El sobre contenía un papel con un breve mensaje: Tengo noticias de Antonio. Altar de oro de San Marco. B.
Al llegar a la Piazza San Marco, pasé la arcada, y me encontré con la iglesia y sus caballos espléndidos en el frontis.
No perdí el tiempo, entré por la galería principal y comencé a tantear todas las puertas, hasta que encontré una abierta en un pasillo lateral. Penetré en silencio. Los mosaicos dorados que cubrían casi todo el techo y las paredes con sus figuras divinas, destellaron ante mis ojos a la luz de unas velas que estaban en el altar.
Subí por un costado y pasé a la parte de atrás, donde estaba el sepulcro de San Marcos y el altar original de la iglesia, obra exquisita hecha en oro y piedras preciosas.
Junto a una de las columnas torneadas que estaban a los costados del sepulcro, había un monje con hábito negro; estaba de rodillas, rezando.
Al oír mis pasos, el monje levantó lentamente la cabeza y me miró con detenimiento:
—¿Cómo está, doctor?— dijo.
—Bien, Bruno, gracias. ¿Cómo ha ido todo?— dije, arrodillándome a su lado.
—Cerbara está en Venecia, tal como usted dijo.
—¿Dónde?
—Camino a Madrid con mi mejor hombre. Estará a salvo con Taro, se lo aseguro.
—¿Algo de nuestro Shylock?
—Un comerciante entró hace tres días a Venecia.
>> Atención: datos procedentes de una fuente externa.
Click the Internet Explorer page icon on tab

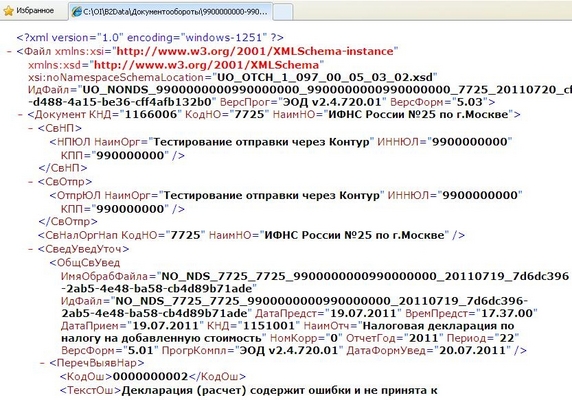(x=76, y=12)
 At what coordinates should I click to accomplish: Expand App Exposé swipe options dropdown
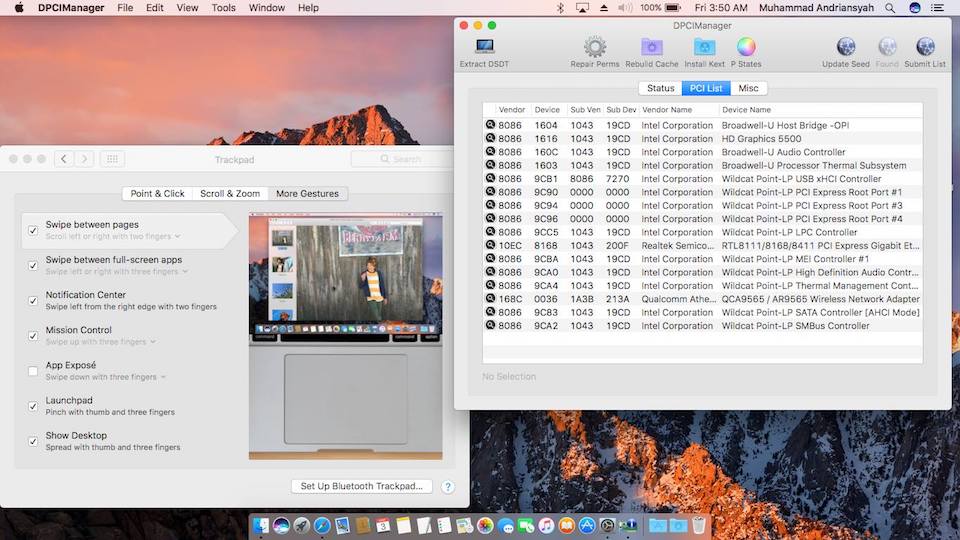click(163, 378)
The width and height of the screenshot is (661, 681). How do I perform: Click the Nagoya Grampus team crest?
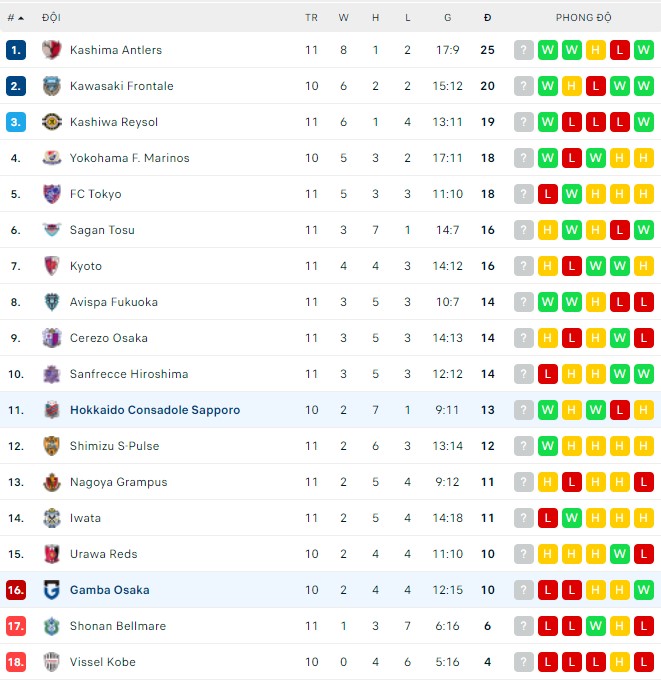(52, 482)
—¿Uno al que nadie conoce?
—Sí, pero veo que está usted más enterado que yo.
—¿Qué más tienes de él?
—Bastante poco: se hace llamar Carlos Orán del Valle, se hospeda en el hotel Canaleto, y por la mañana, se dirige a cierta dirección en uno de los canales que dan a la laguna.
—Bruno, mi trampa ha funcionado, y tenemos que movernos rápido. El tal Carlos Orán del Valle está en la fiesta que Mercuccio y Juliana organizaron, pero estimo que saldrá de ella en dos horas, y me propongo atraparlo, pues estoy casi seguro de que tiene algo que ver con Hermes.
—¡Ah! la gran fiesta veneciana. Debí imaginar que había sido obra suya.
—No del todo mía. Más bien es obra de mi querido Mercuccio y de la bella Juliana.
—Sí, es una chica inteligente y bien conectada.
—Así parece. Quiero que te encargues de Orán del Valle. Solo llévalo a un lugar discreto y llámame. Yo me encargaré de interrogarlo
—No se preocupe por eso. Le avisaré cuando lo tenga.
—Gracias. Y Bruno... nada de tortura ni coerción, solo reténlo hasta que yo llegue.
Bruno asintió.
—No se preocupe, no soy un torturador ni un asesino, solo soy un detective.
Dos horas más tarde, Orán del Valle abandonaba la fiesta después del anuncio de Juliana, y Bruno entraba en acción.
La mayoría de la gente siguió comiendo y bebiendo sin preocuparse de que yo no llegaría esa noche. Esta situación mantuvo muy ocupados a Mercuccio y a Juliana toda la noche.